* start TEXT EXCERPT *

2.5.4. Possible Solutions

When it comes to interoperability, standards-based solutions have repeatedly proven successful in enabling to bridge different systems. This could also be the case here, as a standard for expressing personomies and folksonomies would enable interoperability across platforms. On the other hand, use of a standard should not enforce changes in the way tags are handled internally by each system - it simply aims to function as a bridge between different systems. The question is then, what standard?

We may be able to answer this question if we consider a personomy as a concept scheme: tags used by an individual express his or her expertise, interests and vocabulary, thus constituting the individual's own concept scheme. A recent W3C standard that has been designed specifically to express the basic structure and content of concept schemes is SKOS Core [21].The SKOS Core Vocabulary is an application of the Resource Description Framework (RDF), that can be used to express a concept scheme as an RDF graph. Using RDF allows data to be linked to and/or merged with other RDF data by semantic web applications.

Expressing personomies and folksonomies using SKOS is a good match for promoting a standard representation for tags, as well as integrating tag representation with Semantic Web standards: not only does it enable expression of personomies in a standard format that fits semantically, but also allows mixing personomies with existing Semantic Web ontologies. There is already a publicly available SKOS-based tagging ontology that can be used to build on [18], as well as some existing efforts to induce an ontology from collaborative tagging platforms [25].

* end TEXT EXCERPT *

**WORK TO COMPLETE**
- A) Give every bracketed reference number cited in the passage on tag interoperability, in the order they appear.
- B) Carry the passage on tag interoperability forward from its final sentence.
The location data that comes next has nothing to do with this.

* start PROVIDED DATA *

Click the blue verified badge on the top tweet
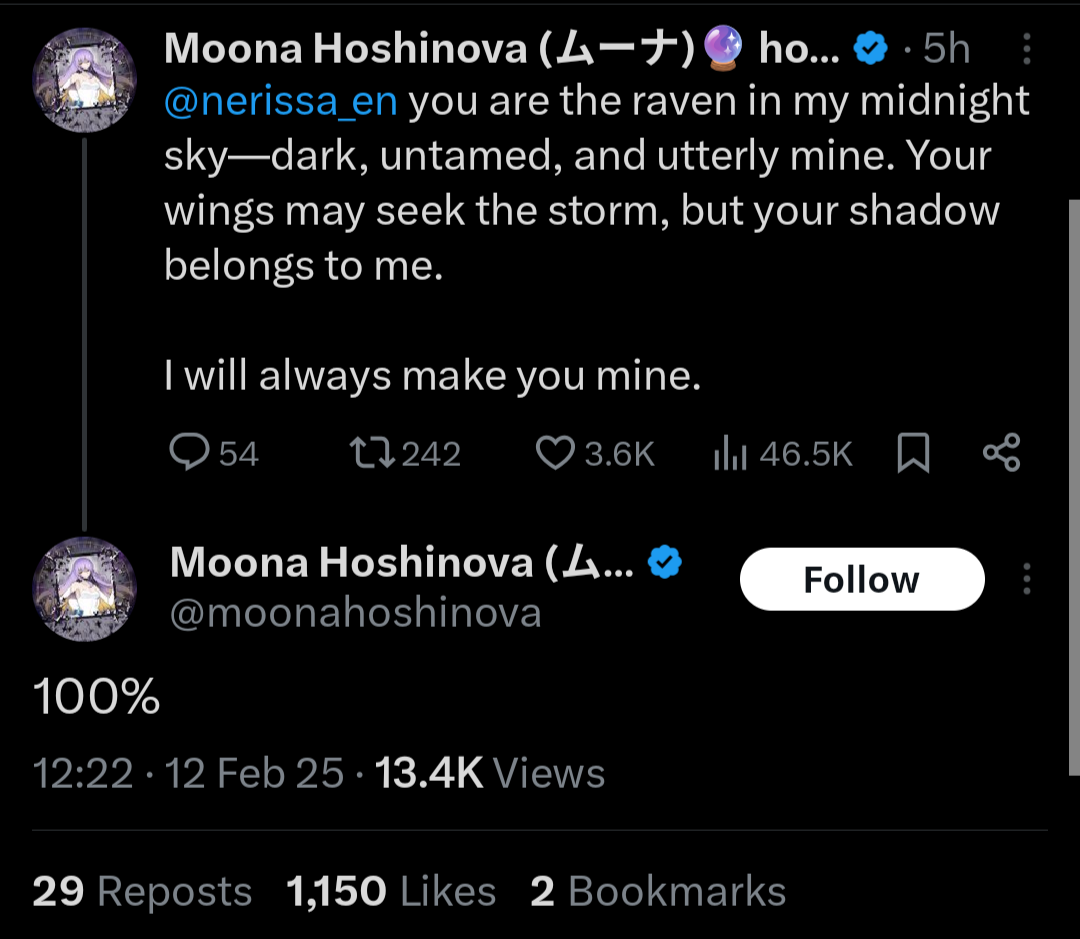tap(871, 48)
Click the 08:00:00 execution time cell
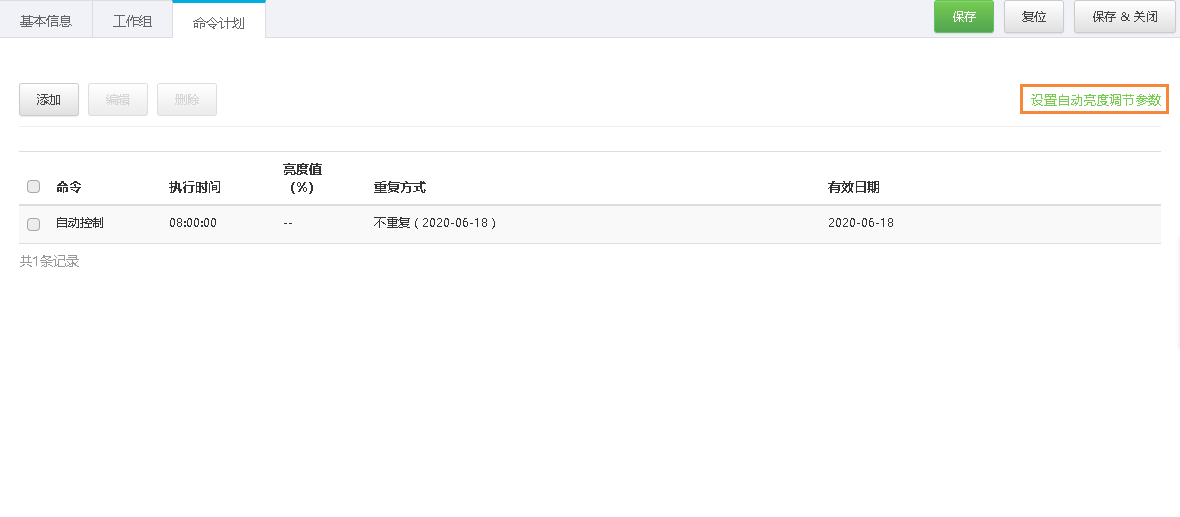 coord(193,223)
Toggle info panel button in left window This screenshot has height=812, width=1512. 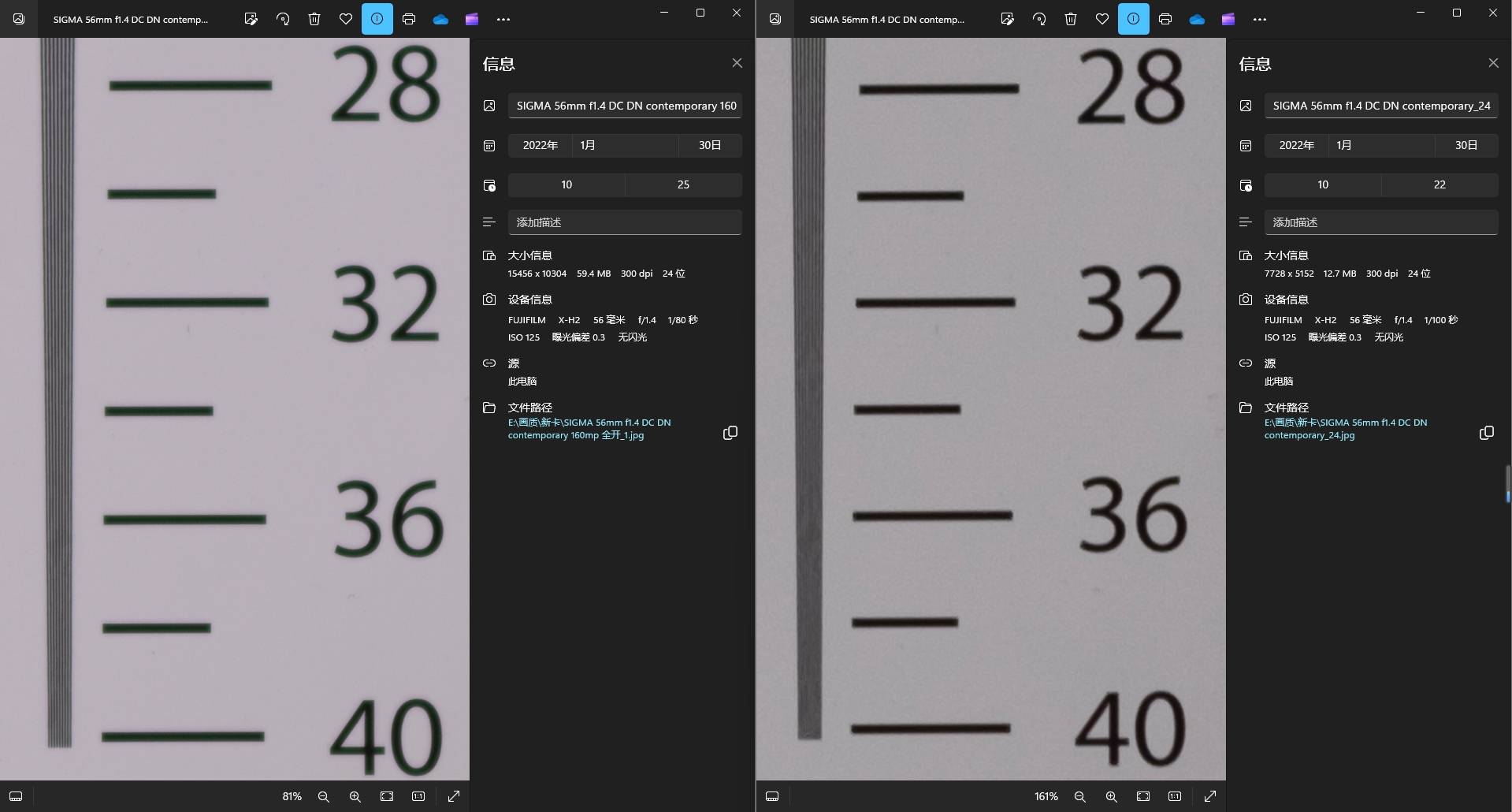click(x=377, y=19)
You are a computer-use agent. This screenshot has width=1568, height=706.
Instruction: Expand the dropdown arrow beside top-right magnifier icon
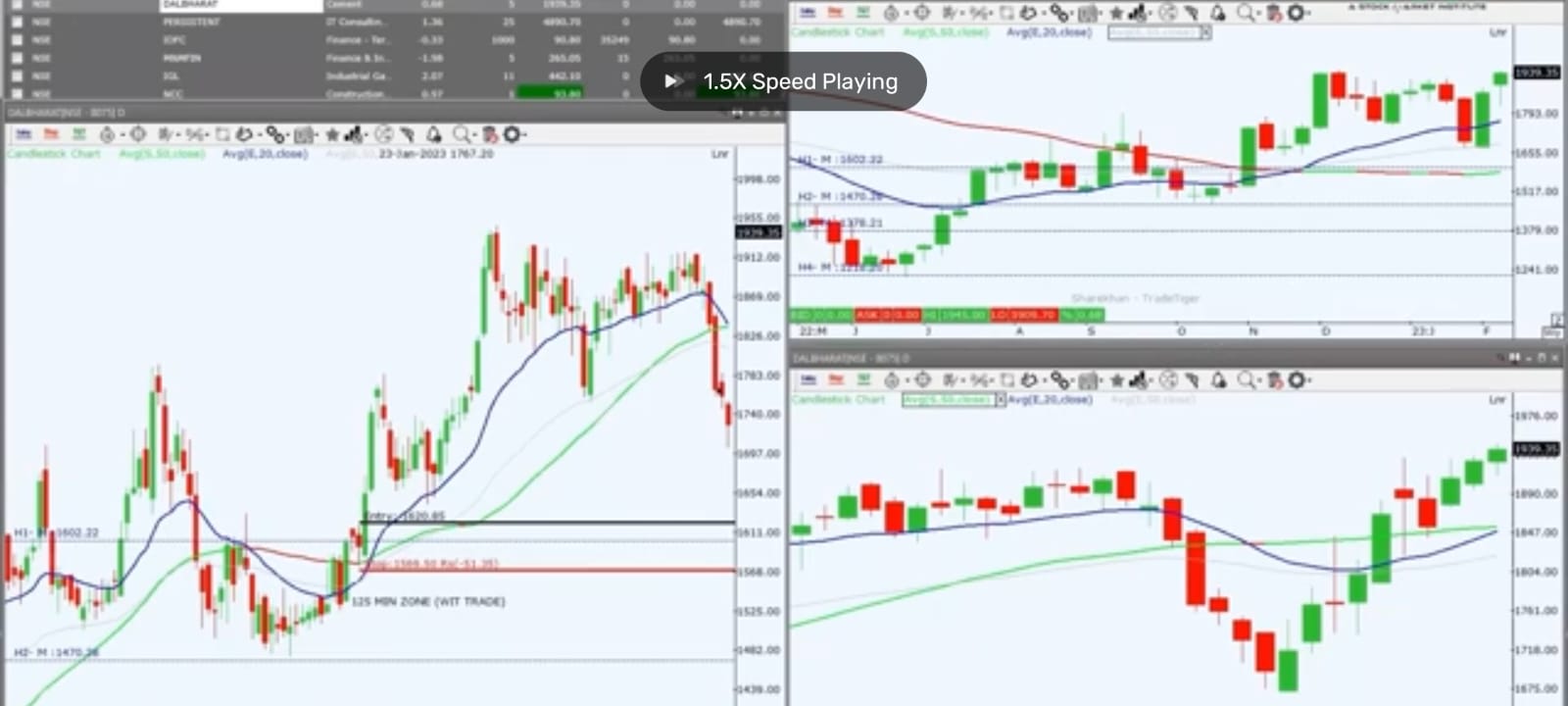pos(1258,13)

* end PROVIDED DATA *

**THE ANSWERS**
- A) [21], [18], [25]

- B)
Ideally, we would expect existing collaborative tagging platform to build on a standard representation for tags in order to enable interoperability and offer this as a service to their users. In practice however , even if such a representation was eventually adopted as a standard, our expectation is that there will be both technical and political reasons that could possibly hinder its adoption. A different strategy that may be able to deal with this issue then would be to implement this as a separate service that will integrate disparate collaborative tagging platforms based on such an emergind standard for tag representation, in the spirit of Web2.0 mashups. This service could either be provided by a 3rd party, or even be self-hosted by individual users, in the spirit of [26,27].

2.6. Use Case: Semantic Media retrieval - The Analysis perspective

2.6.1. Introduction

Semantic Media retrieval from a multimedia analysis perspective is equivalent to the automatic creation of semantic indexes for retrieval purposes. An efficient multimedia retrieval system [28], must (i) be able to handle the semantics of the query; (ii) unify multiple modalities in a homogeneous framework and (iii) abstract the relationship between low level media features and high level semantic concepts to allow the user to query in terms of these concepts rather than in terms of examples. This Use Case aims to pinpoint problems that arise during the effort for an automatic creation of semantic indexes and provide corresponding solutions using Semantic Web technologies.

For multimedia documents retrieval, using only low-level features as in the case of “retrieval by example”, on the one hand, one gets the advantage of an automatic computation of the required low-level features but on the other hand, it is lacks the ability to answer to high-level queries. For this, an abstraction of the high level multimedia content description is required. For example, the MPEG-7 standard which provides metadata descriptors for structural and low-level aspects of multimedia documents, needs to be properly linked to domain-specific ontologies that model high-level semantics.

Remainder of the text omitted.